我想用以下数据做 Bartlett 检验
Sample | RdRp | E | N | Day | Temp |
---|---|---|---|---|---|
1 | 103307.0863 | 118355.7563 | 288771.7766 | 3 | 4 |
2 | 107374.2944 | 119575.9188 | 266808.8528 | 3 | 4 |
3 | 102086.9239 | 119169.198 | 278197.0355 | 3 | 4 |
4 | 103994.1128 | 115458.0308 | 251387.3436 | 3 | -20 |
5 | 103584.6872 | 114639.1795 | 253843.8974 | 3 | -20 |
6 | 106450.6667 | 108497.7949 | 255072.1744 | 3 | -20 |
7 | 105704.8475 | 120569.5917 | 251049.0129 | 3 | -80 |
8 | 107769.3953 | 117679.2248 | 249397.3747 | 3 | -80 |
9 | 104466.1189 | 123459.9587 | 253113.5607 | 3 | -80 |
10 | 105046.6462 | 104636.3077 | 260975.2615 | 5 | 4 |
11 | 105867.3231 | 109970.7077 | 266720 | 5 | 4 |
12 | 101763.9385 | 107098.3385 | 263026.9538 | 5 | 4 |
13 | 102250.4304 | 109121.0127 | 246532.6582 | 5 | -20 |
14 | 103462.8861 | 123670.481 | 238045.4684 | 5 | -20 |
15 | 96996.4557 | 113162.5316 | 254615.6962 | 5 | -20 |
16 | 104711.3684 | 113938.807 | 242320.5614 | 5 | -80 |
17 | 104310.1754 | 108723.2982 | 251949.193 | 5 | -80 |
18 | 97891.08772 | 118351.9298 | 249943.2281 | 5 | -80 |
19 | 101149.3671 | 100744.7696 | 253682.6127 | 8 | 4 |
20 | 97507.98987 | 102363.1595 | 267034.3291 | 8 | 4 |
21 | 101553.9646 | 102767.757 | 258537.7823 | 8 | 4 |
22 | 97977.74359 | 113555.7949 | 245969.2308 | 8 | -20 |
23 | 102897.1282 | 113145.8462 | 255808 | 8 | -20 |
24 | 109046.359 | 115195.5897 | 256627.8974 | 8 | -20 |
25 | 105661.883 | 110944.9771 | 247899.0331 | 8 | -80 |
26 | 106474.6667 | 111757.7608 | 250743.7761 | 8 | -80 |
27 | 105661.883 | 116228.0712 | 258871.6132 | 8 | -80 |
28 | 101923.4694 | 112931.2041 | 270301.0408 | 1 | 25 |
29 | 103554.2449 | 110077.3469 | 259293.3061 | 1 | 25 |
30 | 104369.6327 | 113338.898 | 242577.8571 | 1 | 25 |
31 | 58826.07634 | 57158.11705 | 130995.827 | 3 | 25 |
32 | 61185.6285 | 56425.84224 | 168016.3868 | 3 | 25 |
33 | 60860.17303 | 53496.743 | 172084.5802 | 3 | 25 |
然后我编写了以下工作代码。
stab=read.csv("519stability.csv")
bartlett.test(data=stab, RdRp ~ Day, subset = Temp == -80)

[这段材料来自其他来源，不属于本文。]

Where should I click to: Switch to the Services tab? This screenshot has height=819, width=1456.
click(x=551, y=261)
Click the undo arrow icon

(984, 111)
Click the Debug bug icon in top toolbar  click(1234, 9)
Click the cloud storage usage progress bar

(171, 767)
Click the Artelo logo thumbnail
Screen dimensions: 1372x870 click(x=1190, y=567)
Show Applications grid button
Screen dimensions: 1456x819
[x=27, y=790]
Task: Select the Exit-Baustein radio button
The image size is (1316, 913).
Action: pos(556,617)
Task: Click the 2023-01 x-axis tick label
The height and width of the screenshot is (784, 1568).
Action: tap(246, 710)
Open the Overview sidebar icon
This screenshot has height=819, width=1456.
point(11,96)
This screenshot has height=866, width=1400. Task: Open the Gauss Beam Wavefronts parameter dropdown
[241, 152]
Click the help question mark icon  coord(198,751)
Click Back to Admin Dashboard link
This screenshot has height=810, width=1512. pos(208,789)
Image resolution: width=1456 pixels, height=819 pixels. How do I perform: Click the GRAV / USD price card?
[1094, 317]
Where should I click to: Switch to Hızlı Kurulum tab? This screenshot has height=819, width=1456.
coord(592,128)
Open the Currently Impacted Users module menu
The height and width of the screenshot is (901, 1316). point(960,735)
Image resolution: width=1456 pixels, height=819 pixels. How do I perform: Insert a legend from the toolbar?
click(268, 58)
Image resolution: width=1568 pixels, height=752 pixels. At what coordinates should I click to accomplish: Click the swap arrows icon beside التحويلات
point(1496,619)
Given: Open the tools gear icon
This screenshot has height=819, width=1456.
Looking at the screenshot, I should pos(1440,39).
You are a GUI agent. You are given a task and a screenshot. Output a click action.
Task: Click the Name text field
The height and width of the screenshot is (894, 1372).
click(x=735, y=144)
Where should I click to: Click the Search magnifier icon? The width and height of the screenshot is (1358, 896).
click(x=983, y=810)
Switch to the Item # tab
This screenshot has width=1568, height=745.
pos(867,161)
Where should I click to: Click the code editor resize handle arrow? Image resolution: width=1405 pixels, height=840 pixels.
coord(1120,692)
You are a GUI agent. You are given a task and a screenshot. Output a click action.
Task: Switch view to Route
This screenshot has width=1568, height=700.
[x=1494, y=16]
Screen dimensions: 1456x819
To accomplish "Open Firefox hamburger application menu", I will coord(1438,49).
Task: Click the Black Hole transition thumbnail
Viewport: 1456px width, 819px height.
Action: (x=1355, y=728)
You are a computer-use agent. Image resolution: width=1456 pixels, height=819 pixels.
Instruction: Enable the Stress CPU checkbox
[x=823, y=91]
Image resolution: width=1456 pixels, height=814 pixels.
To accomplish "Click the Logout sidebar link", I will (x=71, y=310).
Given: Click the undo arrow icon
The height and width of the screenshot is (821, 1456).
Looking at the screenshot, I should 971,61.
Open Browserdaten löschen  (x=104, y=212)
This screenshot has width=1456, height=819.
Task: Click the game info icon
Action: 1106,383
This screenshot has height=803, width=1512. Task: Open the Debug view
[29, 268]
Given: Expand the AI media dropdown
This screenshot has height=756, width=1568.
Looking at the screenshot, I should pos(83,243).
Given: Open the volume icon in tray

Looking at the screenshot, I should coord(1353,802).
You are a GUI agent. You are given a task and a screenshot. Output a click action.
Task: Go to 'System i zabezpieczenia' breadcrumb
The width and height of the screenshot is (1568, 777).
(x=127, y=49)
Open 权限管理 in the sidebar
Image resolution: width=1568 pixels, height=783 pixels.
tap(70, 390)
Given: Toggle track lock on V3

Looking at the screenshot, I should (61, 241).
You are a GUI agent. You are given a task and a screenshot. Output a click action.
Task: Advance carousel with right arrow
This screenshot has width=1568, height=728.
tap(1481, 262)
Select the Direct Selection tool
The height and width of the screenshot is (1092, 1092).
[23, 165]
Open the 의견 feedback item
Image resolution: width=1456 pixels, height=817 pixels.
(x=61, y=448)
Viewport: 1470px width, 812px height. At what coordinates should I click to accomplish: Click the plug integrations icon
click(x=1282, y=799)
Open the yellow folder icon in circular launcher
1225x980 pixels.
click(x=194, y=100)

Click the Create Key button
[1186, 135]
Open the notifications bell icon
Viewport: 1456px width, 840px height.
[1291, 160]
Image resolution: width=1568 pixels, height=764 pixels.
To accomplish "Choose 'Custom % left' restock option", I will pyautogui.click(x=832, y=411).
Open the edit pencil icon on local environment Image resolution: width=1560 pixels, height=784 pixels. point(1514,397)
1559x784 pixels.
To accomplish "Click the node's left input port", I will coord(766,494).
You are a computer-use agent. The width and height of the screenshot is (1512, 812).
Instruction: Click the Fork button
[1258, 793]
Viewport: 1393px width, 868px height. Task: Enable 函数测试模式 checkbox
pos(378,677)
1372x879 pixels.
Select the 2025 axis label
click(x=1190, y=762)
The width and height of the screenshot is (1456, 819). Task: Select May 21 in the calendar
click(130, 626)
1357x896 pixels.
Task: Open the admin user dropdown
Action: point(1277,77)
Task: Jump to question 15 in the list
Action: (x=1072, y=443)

bartlett.test(data=stab, RdRp ~ Day, subset = Temp == -20)
bartlett.test(data=stab, RdRp ~ Day, subset = Temp == 4)
bartlett.test(data=stab, RdRp ~ Day, subset = Temp == 25)
bartlett.test(data=stab, E ~ Day, subset = Temp == -80)
bartlett.test(data=stab, E ~ Day, subset = Temp == -20)
bartlett.test(data=stab, E ~ Day, subset = Temp == 4)
bartlett.test(data=stab, E ~ Day, subset = Temp == 25)
bartlett.test(data=stab, N ~ Day, subset = Temp == -80)
bartlett.test(data=stab, N ~ Day, subset = Temp == -20)
bartlett.test(data=stab, N ~ Day, subset = Temp == 4)
bartlett.test(data=stab, N ~ Day, subset = Temp == 25)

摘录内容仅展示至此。